**Exercise:** Retype every record that appears below, unchanged.

• • • •

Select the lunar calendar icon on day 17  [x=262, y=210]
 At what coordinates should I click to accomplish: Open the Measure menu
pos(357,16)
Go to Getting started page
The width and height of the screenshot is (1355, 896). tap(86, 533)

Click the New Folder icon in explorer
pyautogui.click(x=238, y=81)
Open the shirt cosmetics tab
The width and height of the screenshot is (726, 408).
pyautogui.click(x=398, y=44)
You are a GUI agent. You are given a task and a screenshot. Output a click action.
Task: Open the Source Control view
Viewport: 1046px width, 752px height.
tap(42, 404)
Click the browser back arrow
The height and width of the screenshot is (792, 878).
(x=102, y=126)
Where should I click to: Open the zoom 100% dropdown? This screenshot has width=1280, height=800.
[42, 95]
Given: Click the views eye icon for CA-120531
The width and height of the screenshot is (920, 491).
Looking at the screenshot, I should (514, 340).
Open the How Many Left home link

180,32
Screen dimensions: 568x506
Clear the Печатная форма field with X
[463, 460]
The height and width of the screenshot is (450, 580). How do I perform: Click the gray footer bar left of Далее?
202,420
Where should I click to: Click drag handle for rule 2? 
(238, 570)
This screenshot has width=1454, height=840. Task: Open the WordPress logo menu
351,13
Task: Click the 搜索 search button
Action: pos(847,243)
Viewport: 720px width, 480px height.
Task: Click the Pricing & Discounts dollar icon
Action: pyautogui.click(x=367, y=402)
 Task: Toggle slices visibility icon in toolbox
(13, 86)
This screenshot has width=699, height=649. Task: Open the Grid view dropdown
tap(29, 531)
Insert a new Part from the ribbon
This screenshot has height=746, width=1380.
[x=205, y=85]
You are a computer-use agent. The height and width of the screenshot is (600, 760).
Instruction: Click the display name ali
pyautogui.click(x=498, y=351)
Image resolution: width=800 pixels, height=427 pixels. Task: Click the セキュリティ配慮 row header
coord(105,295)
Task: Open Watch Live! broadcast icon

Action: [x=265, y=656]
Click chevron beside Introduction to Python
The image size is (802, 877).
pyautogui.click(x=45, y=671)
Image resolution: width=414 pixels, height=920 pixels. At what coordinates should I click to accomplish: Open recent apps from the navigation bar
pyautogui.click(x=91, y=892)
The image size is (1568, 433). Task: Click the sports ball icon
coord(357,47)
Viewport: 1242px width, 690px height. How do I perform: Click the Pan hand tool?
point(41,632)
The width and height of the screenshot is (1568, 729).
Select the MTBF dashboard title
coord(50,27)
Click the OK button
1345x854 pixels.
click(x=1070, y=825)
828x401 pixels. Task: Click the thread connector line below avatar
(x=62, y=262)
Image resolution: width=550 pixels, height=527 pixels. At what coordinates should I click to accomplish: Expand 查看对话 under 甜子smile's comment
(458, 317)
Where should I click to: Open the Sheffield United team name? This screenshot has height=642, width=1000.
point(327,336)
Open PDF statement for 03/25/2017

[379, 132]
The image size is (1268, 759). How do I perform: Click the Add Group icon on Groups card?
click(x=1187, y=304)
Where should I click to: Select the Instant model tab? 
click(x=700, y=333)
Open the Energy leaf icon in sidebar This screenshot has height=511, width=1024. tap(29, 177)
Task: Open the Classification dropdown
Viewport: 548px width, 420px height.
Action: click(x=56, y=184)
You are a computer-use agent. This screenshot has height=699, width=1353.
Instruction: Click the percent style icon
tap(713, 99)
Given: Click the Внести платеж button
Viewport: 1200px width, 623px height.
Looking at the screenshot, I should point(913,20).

• • • •

**Result of the task:**
Select the lunar calendar icon on day 17  [x=262, y=210]
 At what coordinates should I click to accomplish: Open the Measure menu
pos(357,16)
Go to Getting started page
The width and height of the screenshot is (1355, 896). tap(86, 533)

Click the New Folder icon in explorer
pyautogui.click(x=238, y=81)
Open the shirt cosmetics tab
The width and height of the screenshot is (726, 408).
pyautogui.click(x=398, y=44)
You are a GUI agent. You are given a task and a screenshot. Output a click action.
Task: Open the Source Control view
Viewport: 1046px width, 752px height.
tap(42, 404)
Click the browser back arrow
The height and width of the screenshot is (792, 878).
(x=102, y=126)
Where should I click to: Open the zoom 100% dropdown? This screenshot has width=1280, height=800.
[42, 95]
Given: Click the views eye icon for CA-120531
The width and height of the screenshot is (920, 491).
Looking at the screenshot, I should (514, 340).
Open the How Many Left home link

180,32
Screen dimensions: 568x506
Clear the Печатная форма field with X
[463, 460]
The height and width of the screenshot is (450, 580). How do I perform: Click the gray footer bar left of Далее?
202,420
Where should I click to: Click drag handle for rule 2? 
(238, 570)
This screenshot has width=1454, height=840. Task: Open the WordPress logo menu
351,13
Task: Click the 搜索 search button
Action: pos(847,243)
Viewport: 720px width, 480px height.
Task: Click the Pricing & Discounts dollar icon
Action: pyautogui.click(x=367, y=402)
 Task: Toggle slices visibility icon in toolbox
(13, 86)
This screenshot has width=699, height=649. Task: Open the Grid view dropdown
tap(29, 531)
Insert a new Part from the ribbon
This screenshot has height=746, width=1380.
[x=205, y=85]
You are a computer-use agent. The height and width of the screenshot is (600, 760).
Instruction: Click the display name ali
pyautogui.click(x=498, y=351)
Image resolution: width=800 pixels, height=427 pixels. Task: Click the セキュリティ配慮 row header
coord(105,295)
Task: Open Watch Live! broadcast icon

Action: [x=265, y=656]
Click chevron beside Introduction to Python
The image size is (802, 877).
pyautogui.click(x=45, y=671)
Image resolution: width=414 pixels, height=920 pixels. At what coordinates should I click to accomplish: Open recent apps from the navigation bar
pyautogui.click(x=91, y=892)
The image size is (1568, 433). Task: Click the sports ball icon
coord(357,47)
Viewport: 1242px width, 690px height. How do I perform: Click the Pan hand tool?
point(41,632)
The width and height of the screenshot is (1568, 729).
Select the MTBF dashboard title
coord(50,27)
Click the OK button
1345x854 pixels.
click(x=1070, y=825)
828x401 pixels. Task: Click the thread connector line below avatar
(x=62, y=262)
Image resolution: width=550 pixels, height=527 pixels. At what coordinates should I click to accomplish: Expand 查看对话 under 甜子smile's comment
(458, 317)
Where should I click to: Open the Sheffield United team name? This screenshot has height=642, width=1000.
point(327,336)
Open PDF statement for 03/25/2017

[379, 132]
The image size is (1268, 759). How do I perform: Click the Add Group icon on Groups card?
click(x=1187, y=304)
Where should I click to: Select the Instant model tab? 
click(x=700, y=333)
Open the Energy leaf icon in sidebar This screenshot has height=511, width=1024. tap(29, 177)
Task: Open the Classification dropdown
Viewport: 548px width, 420px height.
Action: click(x=56, y=184)
You are a computer-use agent. This screenshot has height=699, width=1353.
Instruction: Click the percent style icon
tap(713, 99)
Given: Click the Внести платеж button
Viewport: 1200px width, 623px height.
Looking at the screenshot, I should point(913,20).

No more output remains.